Что есть?.. Есть телефон давней, еще школьной, знакомой, Джессики Стенли - мы вместе посещали балетную школу в Сиэтле; она мне нравилась - симпатичная, излишне шумная, быть может, но с добрым сердцем. Собственно, отчасти из-за Джессики я и оказалась здесь - простая девочка из Сиэтла, как оказалось, была дочерью английского барона, крупно повздорившего со своим титулованным отцом и изгнанным из родного дома.
- А потом старик понял, что зря, в общем-то, разругался с единственным наследником - титул-то надо кому-то оставлять… В общем, он написал нам письмо с извинениями и просьбой вернуться в Англию, - заливисто смеялась Джесс, рассказывая эту историю. - Ну долго же он поворачивался, скажу я вам, наследник успел жениться и наплодить своих наследников, а у дедушки только сейчас что-то щелкнуло.
- Лучше поздно, чем никогда, - мрачно откликнулся Дориан, за что получил от юной баронессы щелчок по лбу (в шутку, конечно) и просьбу не омрачать ее радужное настроение своей кислой миной. Джессика и в самом деле светилась от счастья, еще немного - и готова была взлететь.

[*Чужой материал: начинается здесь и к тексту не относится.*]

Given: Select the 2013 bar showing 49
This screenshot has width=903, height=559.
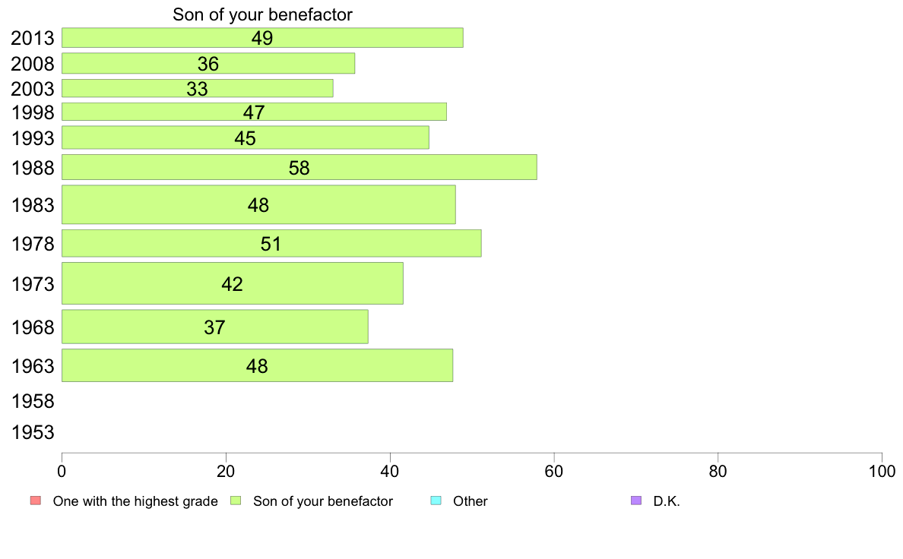Looking at the screenshot, I should [x=262, y=37].
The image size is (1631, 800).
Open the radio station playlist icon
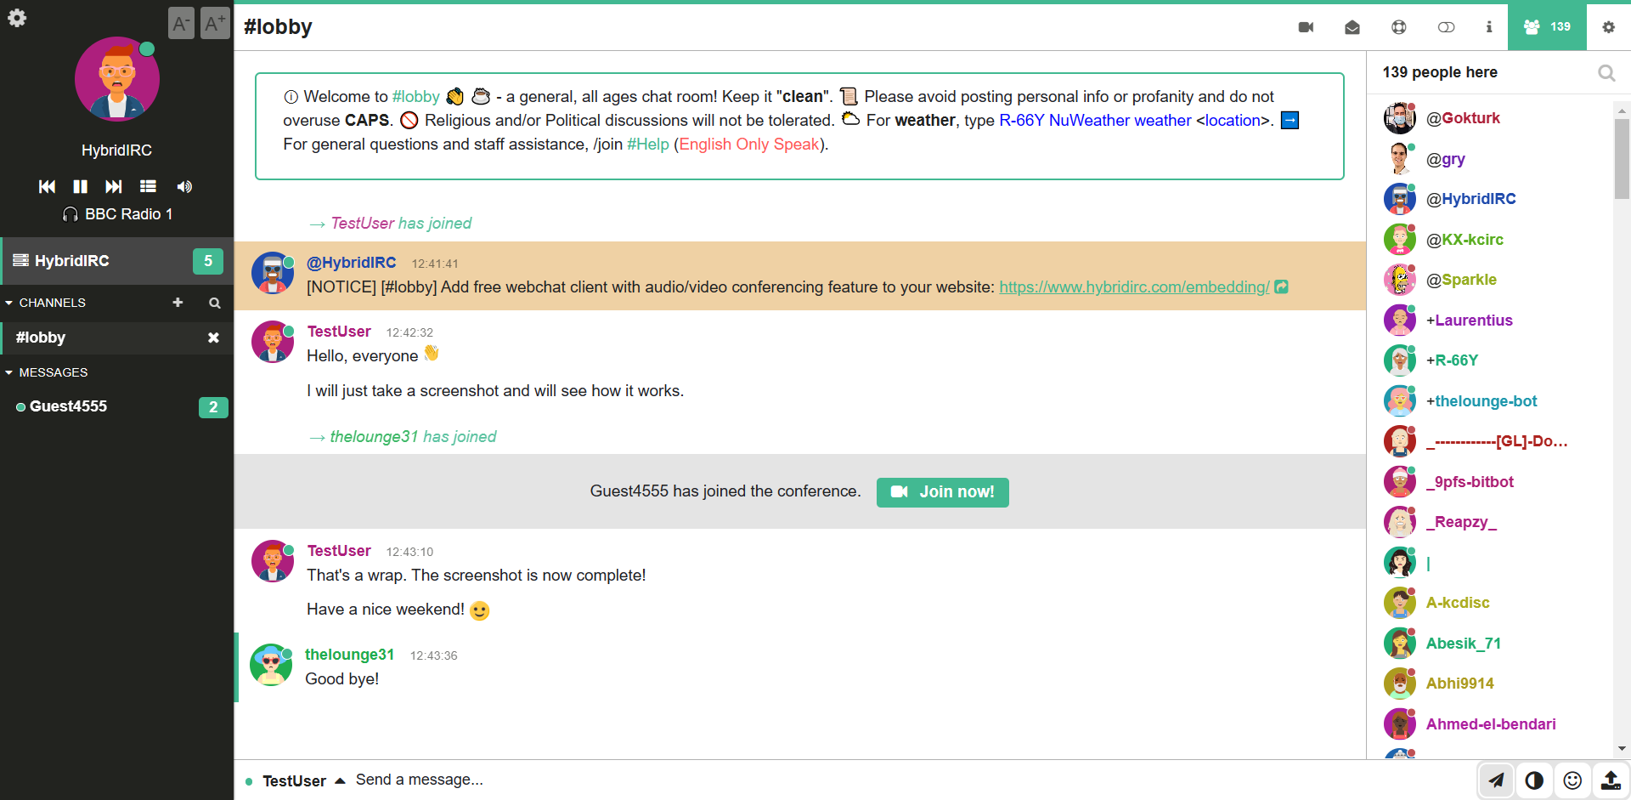click(x=148, y=186)
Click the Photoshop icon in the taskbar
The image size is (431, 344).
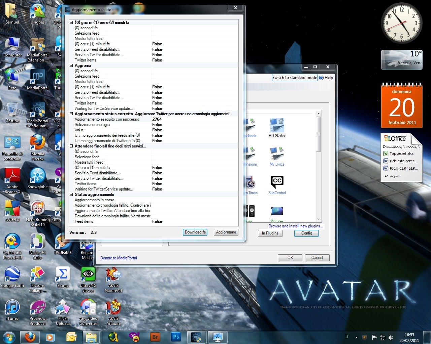point(176,337)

- Ты так хотела помириться с дедушкой? - это несколько удивляло - ни разу на моей памяти подруга о родстве с английской аристократией словом не обмолвилась, да и вообще… нехорошо это признавать, но мне эта девушка всегда казалась несколько ограниченной. И… слегка помешанной на сплетнях, тряпках и себе любимой - просто больше она ничего со мной не обсуждала. Представить такую девушку знатной леди было сложно.
- И помириться, и посмотреть Англию, и… ой, вы не поймете. Это вот здесь, - Джессика поднесла молитвенно сложенные руки к солнечному сплетению. - Я не могу объяснить, но это либо есть, либо нет. И если есть, то оно - вот тут.
Сначала мы не поняли, о каком таком “этом” она толкует. Да и в редких разговорах по скайпу не могли уловить всех изменений - как будто перед монитором сидела все та же Джессика, милая, легкая и поверхностная…
- Вообще-то, ты к ней несправедлива, - как-то раз заметил Дориан. - Человек, читающий Грина, не может быть совсем пустышкой.
- Ты видел, как она читала? - понятно, что в танцкласс книжек не приносили, разве что небольшие карманные издания, чтобы развлечься в дороге. Но у Джесс я даже таких никогда не видела… И уж тем более не видела фолианта Роберта Грина, в котором килограммов пять наберется.
- Да нет, конечно. Просто она как-то раз обмолвилась, как бы шикарно было прокатиться на лимузине с шофером-японцем, но при этом не знает, на чем взяли Виктора Люстига - значит, биографию гениального афериста не изучала, а вычитала несколько конкретных случаев из его жизни. Ну, и еще кое-какие эпизоды мировой истории ей известны, которые не каждый знает… Где можно нахвататься таких точных, но обрывочных сведений? В “48 законах”* разве что. А такие книжки, поверь, абы кому не откроются…
Слышать это было немного обидно - в число “абы кого” в данном случае входила и я: у меня даже желания не возникало взять в руки огромный красно-синий “кирпич”, который мой принц перечитывал довольно часто.
На том и кончилось. На мимолетной досаде.